CHICAGO — It might be difficult to carefully avoid all of the tasty foods that contain harmful trans fats, but now there's one more reason to try: A new study shows that this type of fat may damage memory in young people.
The findings suggest that memory problems belong on the list of the health problems trans fats are suggested to cause in people, the researchers said.
"While trans fats increase the shelf life of foods, they reduce the shelf life of people," said study researcher Dr. Beatrice Golomb, a professor of medicine at the University of California, San Diego. "From a health standpoint, trans fat consumption has been linked to higher body weight, more aggression and heart disease." [5 Foods that Could Change Under a Trans Fat Ban]
In the new study, the researchers looked at about 1,000 healthy men and found that those who consumed the most trans fats showed worse performance on a word memory test compared with those who consumed the least trans fats.
Moreover, the researchers found the effect was notable in men under age 45.
"Trans fats were most strongly linked to worse memory in young and middle-aged men, during their working and career-building years," Golomb said.
The link held after the researchers took into consideration other factors that could affect memory, such as the participants' age, education and whether they had depression, according to the study, which was presented here Tuesday (Nov. 18) at the meeting of the American Heart Association.
Trans fat is a type of fat that forms when hydrogen is added to liquid oils to turn them into solid fat. The FDA has tentatively determined that partially hydrogenated oils should not be considered "generally recognized as safe" for consumption. If the agency confirms this in a final determination, trans fat would become an illegal food additive.
Trans fats are now used considerably less in food products than in the past, but they have not been entirely eliminated. While some food manufacturers have replaced trans fats with healthier oils, others continue to use trans fats to increase a product's shelf life.
In the new study, participants' level of trans fat consumption was calculated from their own reports of their diets. Those who consumed the highest amount of trans fats reported eating foods containing trans fats at almost every meal, the researchers said.
Under FDA rules, the amount of trans fats in a food has to be declared on its label. However, many consumers may be eating more trans fats than they think, according to a study published in August, because products can legally claim to have "0 grams" of trans fats as long as they contain less than 0.5 grams of trans fats per serving.
In that study, researchers tested more than 4,000 top-selling packaged foods ranging from cookies to salad dressing and canned soup, and found 9 percent of the products contained trans fats, even though the majority of those listed "0 grams" of trans fats on their packaging.

(Actions to take):
**A.** According to the trans fat article, why might consumers be eating more trans fats than they think? Answer in one to three sentences.
**B.** In the trans fat article, which meeting was the new memory study presented at?
**C.** Reproduce the part of the trans fat article starting with "The link held" and going on through "American Heart Association.".

(Data excerpts):
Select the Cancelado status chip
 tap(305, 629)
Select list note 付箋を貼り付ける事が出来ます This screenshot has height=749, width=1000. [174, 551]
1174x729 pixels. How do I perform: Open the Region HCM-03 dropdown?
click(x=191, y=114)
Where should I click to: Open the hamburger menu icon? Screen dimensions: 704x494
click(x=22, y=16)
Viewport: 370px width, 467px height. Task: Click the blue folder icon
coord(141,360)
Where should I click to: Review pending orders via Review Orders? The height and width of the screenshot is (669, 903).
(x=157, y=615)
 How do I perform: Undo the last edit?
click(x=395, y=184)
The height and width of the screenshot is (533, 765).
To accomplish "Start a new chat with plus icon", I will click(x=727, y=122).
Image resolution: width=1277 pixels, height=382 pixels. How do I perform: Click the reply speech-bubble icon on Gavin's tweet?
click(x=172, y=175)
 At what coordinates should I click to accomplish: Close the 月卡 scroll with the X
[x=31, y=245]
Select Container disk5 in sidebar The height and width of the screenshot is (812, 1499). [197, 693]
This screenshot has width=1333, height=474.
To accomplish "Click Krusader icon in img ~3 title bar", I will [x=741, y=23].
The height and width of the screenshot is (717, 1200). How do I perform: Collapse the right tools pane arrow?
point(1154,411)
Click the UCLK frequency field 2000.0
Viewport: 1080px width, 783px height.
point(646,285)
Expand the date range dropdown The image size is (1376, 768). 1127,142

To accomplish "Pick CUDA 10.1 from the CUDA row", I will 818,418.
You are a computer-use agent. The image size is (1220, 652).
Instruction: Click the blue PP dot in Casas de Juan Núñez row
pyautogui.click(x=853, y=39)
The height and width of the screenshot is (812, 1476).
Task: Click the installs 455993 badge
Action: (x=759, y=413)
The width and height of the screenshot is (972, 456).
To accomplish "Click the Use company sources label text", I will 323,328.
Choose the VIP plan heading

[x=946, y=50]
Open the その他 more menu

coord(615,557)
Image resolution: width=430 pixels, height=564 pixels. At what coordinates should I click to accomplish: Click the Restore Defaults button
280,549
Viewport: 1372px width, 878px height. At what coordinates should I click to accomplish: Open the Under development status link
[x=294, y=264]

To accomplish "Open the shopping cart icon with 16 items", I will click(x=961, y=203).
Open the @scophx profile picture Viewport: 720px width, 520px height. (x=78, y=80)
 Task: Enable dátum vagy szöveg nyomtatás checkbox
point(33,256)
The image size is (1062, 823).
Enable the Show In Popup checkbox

(Outputs by task):
**A.** Products can legally claim "0 grams" of trans fats on their labels as long as each serving contains less than 0.5 grams. A study of more than 4,000 top-selling packaged foods found that 9 percent contained trans fats, even though most of those products listed "0 grams" on their packaging.

**B.** The meeting of the American Heart Association.

**C.**
The link held after the researchers took into consideration other factors that could affect memory, such as the participants' age, education and whether they had depression, according to the study, which was presented here Tuesday (Nov. 18) at the meeting of the American Heart Association.